Data Mesh Self Service — Automatic Schema evolution in BigQuery for any change in Spanner using Spanner change Stream

Atul Guleria
Google Cloud - Community
5 min readDec 23, 2022

In the previous blog of this series ‘Data Mesh Self Service — Ingestion Pattern from Spanner to BigQuery (Data Store for Mesh)’, the various approaches to fetch data from Spanner to BigQuery were discussed. One of the preferred approaches for streaming Spanner changes to BigQuery was described using Spanner Change Streams and Dataflow. In this blog, we will discuss the schema evolution challenge at Spanner and the ways it can be resolved using various methods.

About Spanner Change Stream:

A change stream watches and streams out a Cloud Spanner database’s data changes — inserts, updates, and deletes — in near real-time. It can be used to replicate Spanner data changes to a data warehouse, such as BigQuery, for analytics. A dataflow streaming job can be used for fetching the data from a change stream. Google also provides templates that let you rapidly build Dataflow pipelines for common change stream use cases, including sending all of a stream’s data changes to a BigQuery dataset.

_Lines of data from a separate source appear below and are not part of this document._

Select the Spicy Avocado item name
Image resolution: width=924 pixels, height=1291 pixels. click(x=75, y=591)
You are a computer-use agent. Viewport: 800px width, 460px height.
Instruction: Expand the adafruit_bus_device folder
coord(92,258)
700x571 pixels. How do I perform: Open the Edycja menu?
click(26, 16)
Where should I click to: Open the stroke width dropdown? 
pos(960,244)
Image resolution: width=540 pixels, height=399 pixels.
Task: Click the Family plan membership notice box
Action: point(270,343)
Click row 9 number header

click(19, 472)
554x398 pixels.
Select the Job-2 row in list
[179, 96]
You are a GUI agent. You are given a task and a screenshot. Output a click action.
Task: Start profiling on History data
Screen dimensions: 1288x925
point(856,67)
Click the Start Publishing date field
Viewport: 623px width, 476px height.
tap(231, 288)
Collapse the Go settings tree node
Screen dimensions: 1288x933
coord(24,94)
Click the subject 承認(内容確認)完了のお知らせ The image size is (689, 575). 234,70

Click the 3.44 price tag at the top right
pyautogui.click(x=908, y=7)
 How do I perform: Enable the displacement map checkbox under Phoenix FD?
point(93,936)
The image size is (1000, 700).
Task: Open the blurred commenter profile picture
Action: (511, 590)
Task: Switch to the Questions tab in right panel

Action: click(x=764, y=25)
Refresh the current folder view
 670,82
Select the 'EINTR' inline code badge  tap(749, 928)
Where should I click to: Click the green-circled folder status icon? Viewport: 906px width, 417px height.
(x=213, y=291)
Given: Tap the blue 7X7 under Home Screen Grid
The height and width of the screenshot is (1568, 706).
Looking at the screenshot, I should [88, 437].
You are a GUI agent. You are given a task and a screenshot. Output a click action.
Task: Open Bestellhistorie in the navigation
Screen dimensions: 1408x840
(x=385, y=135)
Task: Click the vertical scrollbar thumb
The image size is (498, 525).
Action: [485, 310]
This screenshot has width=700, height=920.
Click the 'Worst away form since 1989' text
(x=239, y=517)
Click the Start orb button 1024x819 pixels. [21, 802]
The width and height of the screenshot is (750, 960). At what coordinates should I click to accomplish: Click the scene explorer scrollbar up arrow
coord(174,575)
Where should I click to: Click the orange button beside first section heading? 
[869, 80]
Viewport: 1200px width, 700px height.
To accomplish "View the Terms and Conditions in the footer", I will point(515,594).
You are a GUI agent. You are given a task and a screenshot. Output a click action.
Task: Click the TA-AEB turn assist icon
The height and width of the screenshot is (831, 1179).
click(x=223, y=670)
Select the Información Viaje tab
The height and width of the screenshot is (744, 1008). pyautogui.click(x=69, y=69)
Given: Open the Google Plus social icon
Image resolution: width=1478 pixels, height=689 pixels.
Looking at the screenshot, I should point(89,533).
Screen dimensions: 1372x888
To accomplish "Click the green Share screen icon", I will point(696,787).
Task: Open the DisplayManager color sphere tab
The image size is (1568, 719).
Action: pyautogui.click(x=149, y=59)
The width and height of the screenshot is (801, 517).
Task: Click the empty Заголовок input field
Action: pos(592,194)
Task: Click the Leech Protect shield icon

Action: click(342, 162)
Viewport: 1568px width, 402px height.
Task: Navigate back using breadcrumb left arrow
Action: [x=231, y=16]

Spanner to BigQuery using Spanner Change Stream and Dataflow job

Objective:

Currently, if there is a schema change(column addition) at the Spanner database, the dataflow job using Change Stream fails and is not able to automatically propagate the changes at BigQuery. The objective of this blog is to achieve automatic schema evolution at BigQuery whenever there is a column addition and data insertion/updation at the Spanner table watched by a Change Stream.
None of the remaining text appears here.